A couple of key things to remember about this Url:

  • “stevedemo” is the name of my vault.  This is why it has to be unique in all of Azure.
  • “prodconstr” is the name of the secret I created.  There is also an ability to add a GUID after that which corresponds to a specific version of a secret if needed.  I won’t cover it here, but it’s in the documentation if you need it.
  1. Request your secret.  My code looks like this:

//NOTE:  Using await here without ConfigureAwait causes the
//thing to disappear into the ether
HttpResponseMessage hrm = await hc.GetAsync(new
Uri(targetUri)).ConfigureAwait(false);

  1. Get the results.  My code:

if (hrm.IsSuccessStatusCode)
{
Secret data = await DeserializeAsync<Secret>(hrm);
result = data.Value;
}

In the spirit of being honest… 🙂 …I borrowed the code to deserialize the results into a class.

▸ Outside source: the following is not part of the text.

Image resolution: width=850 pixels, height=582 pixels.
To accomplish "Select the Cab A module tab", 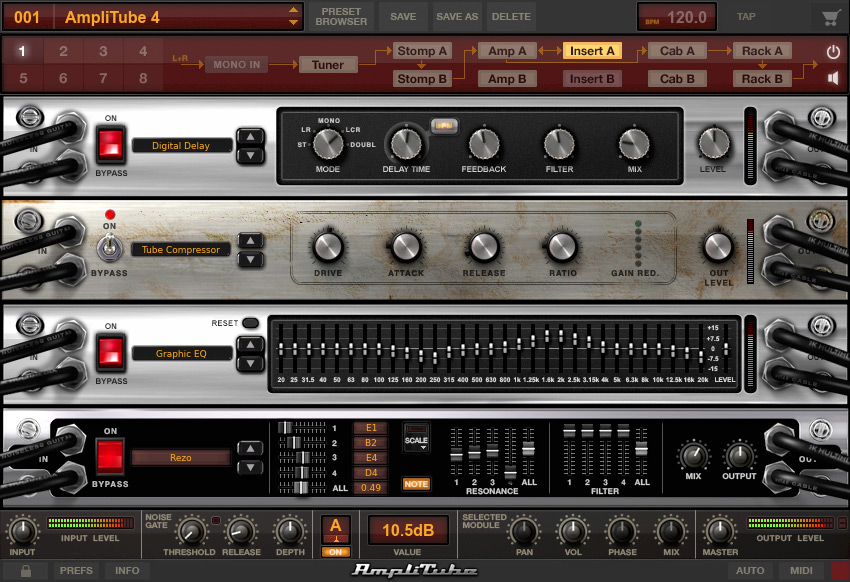I will 677,51.
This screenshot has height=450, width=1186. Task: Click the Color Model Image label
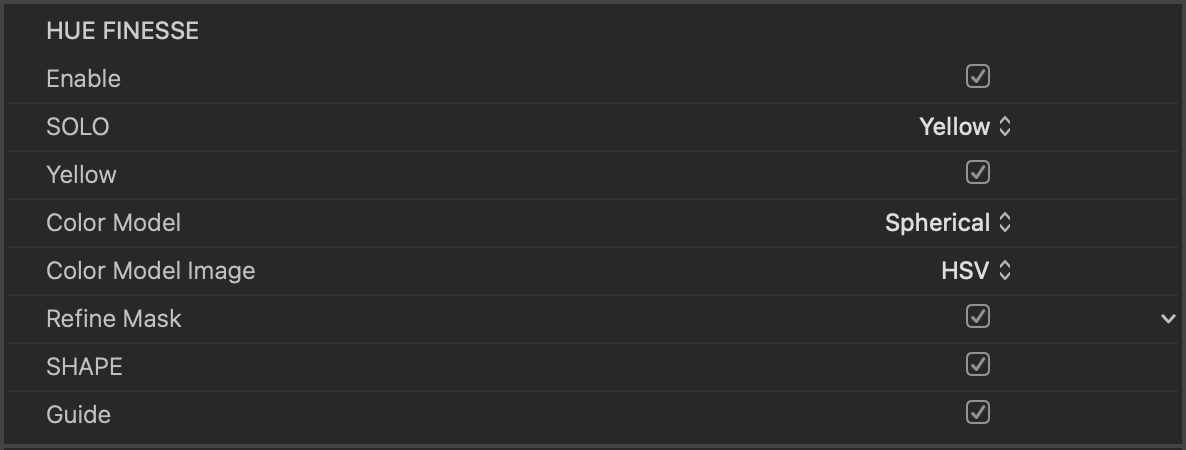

It’s extremely short and the class is quite simple, so it only takes about 30 seconds of copy and paste.

Using the Secret

So there you have it – a pretty quick and easy way to get at your secrets. Using it within my code then is really simple. I have one line of code to retrieve the secret using the code shown above:

conStr = VaultSecret.GetSecret(KEY_VAULT_NAME, KEY_VAULT_SECRET_NAME).Result;

Where VaultSecret is the name of my class where I put the code I showed above, GetSecret is the method I created that contains that code, and, well, hopefully the two parameters are self-explanatory. Overall – good stuff, all things being equal relatively quick to get up and going with it.